The change occurs. Past habits and behaviors are modified to acquire new, healthier behaviors.
With obesity, this would be the actual weight loss from making healthier choices with food and exercising regularly.
The upkeep happens in the maintenance stage. This is when the behavior change has been sustained (defined within 6 months) to prevent past behavior from reoccurring. This happens through adapting to surroundings to ensure that unhealthy behavior triggers do not overpower the response.
When obesity, this would be creating an environment that allows for eating well and exercising regularly to maintain a healthy weight. This would mean going to regular doctor visits to ensure health and wellness are kept up with.
The Health Belief Model is the core of my work. I focus on this model to enact behavior change to improve health, wellness, and quality of life for my clients. The framework of this model outlines the main challenges of behavior change and best exemplifies ways to overcome unhealthy behaviors. This model looks at the primary threat to change, the chance to change, and the outcome of the change.
How severe the consequences are if chosen behavior is not changed, the harmful effects and negative outcome of the changing or not changing
The likelihood or risk factor of developing poor health behaviors or overall poor health based on genetics and personality (depression, obesity, alcoholism), the negative consequences of the condition & how harmful it truly is
The cost or hindrance of working towards behavior change, the things stopping someone from changing (money, time, energy)
What the benefits are of stopping the unhealthy behavior and/or creating new behavior
The belief that one can achieve behavior change and can identify the effort that needs to be put in, this is the likelihood that one will participate in behavior change
What forces or realization makes someone feel that they need to take action and creates a strategy to prepare (advertisement, messages, ques or signs)
Did the behavior change occurs or not and does the result promote positive habits and behavior?
Health behaviors are important aspects of maintaining a healthy lifestyle and well-being. The primary influences of health behaviors are social interactions, the culture you are surrounded by, and the physical environment(s) that you’re in the most. Emotional resilience is also a factor and will play a role in the likelihood of succeeding during the behavior change process.
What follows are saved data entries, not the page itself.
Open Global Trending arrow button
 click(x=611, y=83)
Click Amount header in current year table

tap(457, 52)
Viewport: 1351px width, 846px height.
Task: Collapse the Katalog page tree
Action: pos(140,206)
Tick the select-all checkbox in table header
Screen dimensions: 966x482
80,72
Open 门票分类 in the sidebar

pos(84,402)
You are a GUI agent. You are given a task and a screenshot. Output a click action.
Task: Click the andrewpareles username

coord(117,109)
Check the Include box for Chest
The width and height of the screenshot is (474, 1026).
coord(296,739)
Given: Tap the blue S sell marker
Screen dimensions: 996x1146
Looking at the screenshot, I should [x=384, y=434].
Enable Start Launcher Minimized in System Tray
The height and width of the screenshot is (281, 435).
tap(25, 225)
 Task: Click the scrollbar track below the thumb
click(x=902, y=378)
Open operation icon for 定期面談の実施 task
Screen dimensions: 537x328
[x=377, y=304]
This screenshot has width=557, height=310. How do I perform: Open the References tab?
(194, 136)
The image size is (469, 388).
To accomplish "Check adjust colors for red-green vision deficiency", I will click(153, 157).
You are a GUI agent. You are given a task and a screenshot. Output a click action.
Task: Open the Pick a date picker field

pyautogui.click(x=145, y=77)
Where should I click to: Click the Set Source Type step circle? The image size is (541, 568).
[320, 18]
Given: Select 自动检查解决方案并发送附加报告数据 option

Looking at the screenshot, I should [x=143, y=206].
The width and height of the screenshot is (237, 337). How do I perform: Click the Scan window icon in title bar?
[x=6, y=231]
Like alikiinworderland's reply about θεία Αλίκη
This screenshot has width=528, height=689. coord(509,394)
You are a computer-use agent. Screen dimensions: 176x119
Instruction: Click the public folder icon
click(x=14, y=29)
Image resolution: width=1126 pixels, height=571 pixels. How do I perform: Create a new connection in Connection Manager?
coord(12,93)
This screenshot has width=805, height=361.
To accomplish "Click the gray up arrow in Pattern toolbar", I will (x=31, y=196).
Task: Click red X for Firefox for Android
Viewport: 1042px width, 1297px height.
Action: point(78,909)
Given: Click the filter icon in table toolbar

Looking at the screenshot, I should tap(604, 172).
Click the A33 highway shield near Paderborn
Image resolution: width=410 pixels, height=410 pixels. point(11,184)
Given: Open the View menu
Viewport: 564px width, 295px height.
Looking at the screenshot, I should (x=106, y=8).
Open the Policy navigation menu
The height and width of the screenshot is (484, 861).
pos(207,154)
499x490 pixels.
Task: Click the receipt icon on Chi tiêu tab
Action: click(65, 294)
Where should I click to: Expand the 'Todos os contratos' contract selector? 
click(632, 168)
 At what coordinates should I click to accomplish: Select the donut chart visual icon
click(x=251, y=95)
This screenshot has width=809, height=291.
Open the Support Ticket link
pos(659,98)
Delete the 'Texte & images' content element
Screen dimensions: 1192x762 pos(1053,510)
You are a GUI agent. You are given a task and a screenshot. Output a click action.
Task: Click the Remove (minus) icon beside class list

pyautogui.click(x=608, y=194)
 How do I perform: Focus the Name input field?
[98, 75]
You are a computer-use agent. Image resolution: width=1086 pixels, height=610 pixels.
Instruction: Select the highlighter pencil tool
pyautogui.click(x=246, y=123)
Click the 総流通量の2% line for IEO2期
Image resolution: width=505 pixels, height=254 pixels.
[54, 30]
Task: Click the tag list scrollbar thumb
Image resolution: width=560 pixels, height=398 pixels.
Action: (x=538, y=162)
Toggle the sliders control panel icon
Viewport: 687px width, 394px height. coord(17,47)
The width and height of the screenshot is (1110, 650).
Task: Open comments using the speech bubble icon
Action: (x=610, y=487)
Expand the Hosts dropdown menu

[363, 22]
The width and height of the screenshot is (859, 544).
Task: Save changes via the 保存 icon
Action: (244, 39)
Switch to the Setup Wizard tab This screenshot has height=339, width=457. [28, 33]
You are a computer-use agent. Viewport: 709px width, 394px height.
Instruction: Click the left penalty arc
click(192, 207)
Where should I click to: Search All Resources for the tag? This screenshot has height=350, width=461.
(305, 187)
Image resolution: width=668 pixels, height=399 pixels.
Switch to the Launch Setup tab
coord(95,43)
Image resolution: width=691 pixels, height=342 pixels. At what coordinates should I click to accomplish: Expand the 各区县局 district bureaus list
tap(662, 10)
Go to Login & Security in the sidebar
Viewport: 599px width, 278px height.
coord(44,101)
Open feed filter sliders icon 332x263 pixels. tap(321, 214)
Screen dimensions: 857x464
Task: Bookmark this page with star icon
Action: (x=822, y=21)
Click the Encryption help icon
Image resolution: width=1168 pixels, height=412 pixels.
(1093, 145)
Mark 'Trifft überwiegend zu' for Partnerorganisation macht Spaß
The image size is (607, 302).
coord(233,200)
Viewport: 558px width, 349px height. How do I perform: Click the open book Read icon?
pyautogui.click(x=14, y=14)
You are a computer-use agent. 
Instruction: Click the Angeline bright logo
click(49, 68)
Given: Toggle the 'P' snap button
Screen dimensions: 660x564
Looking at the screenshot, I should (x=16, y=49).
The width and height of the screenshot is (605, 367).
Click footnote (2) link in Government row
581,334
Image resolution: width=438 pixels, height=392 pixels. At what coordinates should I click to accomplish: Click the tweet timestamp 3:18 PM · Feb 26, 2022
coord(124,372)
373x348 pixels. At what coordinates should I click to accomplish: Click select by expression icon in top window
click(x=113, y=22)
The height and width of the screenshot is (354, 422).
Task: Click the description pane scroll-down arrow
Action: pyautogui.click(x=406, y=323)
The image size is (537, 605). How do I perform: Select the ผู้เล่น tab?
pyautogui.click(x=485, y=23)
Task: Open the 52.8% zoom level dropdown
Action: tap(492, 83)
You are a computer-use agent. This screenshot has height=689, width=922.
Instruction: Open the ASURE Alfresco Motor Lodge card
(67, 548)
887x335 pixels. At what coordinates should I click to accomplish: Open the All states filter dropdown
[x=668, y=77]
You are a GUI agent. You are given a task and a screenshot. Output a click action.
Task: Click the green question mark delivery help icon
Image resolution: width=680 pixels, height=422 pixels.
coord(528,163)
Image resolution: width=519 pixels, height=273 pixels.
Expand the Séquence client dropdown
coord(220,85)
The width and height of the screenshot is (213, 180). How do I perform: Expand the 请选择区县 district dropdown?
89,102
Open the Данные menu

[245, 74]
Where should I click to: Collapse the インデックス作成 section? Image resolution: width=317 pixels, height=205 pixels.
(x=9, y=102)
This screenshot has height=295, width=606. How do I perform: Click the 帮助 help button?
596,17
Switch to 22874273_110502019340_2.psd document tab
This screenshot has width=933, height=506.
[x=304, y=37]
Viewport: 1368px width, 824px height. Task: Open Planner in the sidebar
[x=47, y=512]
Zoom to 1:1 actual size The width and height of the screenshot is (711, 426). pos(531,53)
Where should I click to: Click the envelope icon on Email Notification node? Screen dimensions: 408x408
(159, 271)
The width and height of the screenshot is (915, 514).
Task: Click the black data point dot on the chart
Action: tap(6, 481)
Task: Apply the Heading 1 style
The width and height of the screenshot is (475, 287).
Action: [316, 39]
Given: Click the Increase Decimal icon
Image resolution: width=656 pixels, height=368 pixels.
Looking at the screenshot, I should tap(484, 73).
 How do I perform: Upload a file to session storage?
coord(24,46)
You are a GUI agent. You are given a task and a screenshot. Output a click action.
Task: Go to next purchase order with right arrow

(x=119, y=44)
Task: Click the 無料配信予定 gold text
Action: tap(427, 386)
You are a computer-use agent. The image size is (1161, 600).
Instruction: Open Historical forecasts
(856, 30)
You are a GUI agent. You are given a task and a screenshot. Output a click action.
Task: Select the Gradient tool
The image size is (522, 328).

Behaviors are (generally) not learned in isolation; they are developed through our means of communication, influences, and feelings/emotions which are taught.
When looking into what behaviors are related to health, it’s important to look at the risk factors. Do your behaviors promote health and wellness while preventing disease and illness? Or, do your behaviors increase the risk of disease and illness while decreasing your quality of life? It’s important to analyze current habits and behaviors to determine if they are serving you or hurting you. When you think of the decisions you make as something that impacts your quality of life, you’ll better adjust and create healthier habits.
It’s important to create a habit and commitment to enact behavior change. The more you enforce positive behaviors in your mind and body, the easier the behavior change will occur. It sounds simple but it’s true. Start with the little things. Tell yourself that for one day you are going to wake up and accomplish a simple goal. Be sure to follow through with it, no excuses. When you tell yourself that you are going to do something and you don’t do it, you’re telling yourself that you aren’t worth it and enforcing negative behaviors. The opposite is also true. When you tell yourself that you’ll do something and follow through with it, behavior change will be easier and seen as a more positive, uplifting experience rather than a difficult chore. Start applying yourself to create better lifelong habits and behaviors.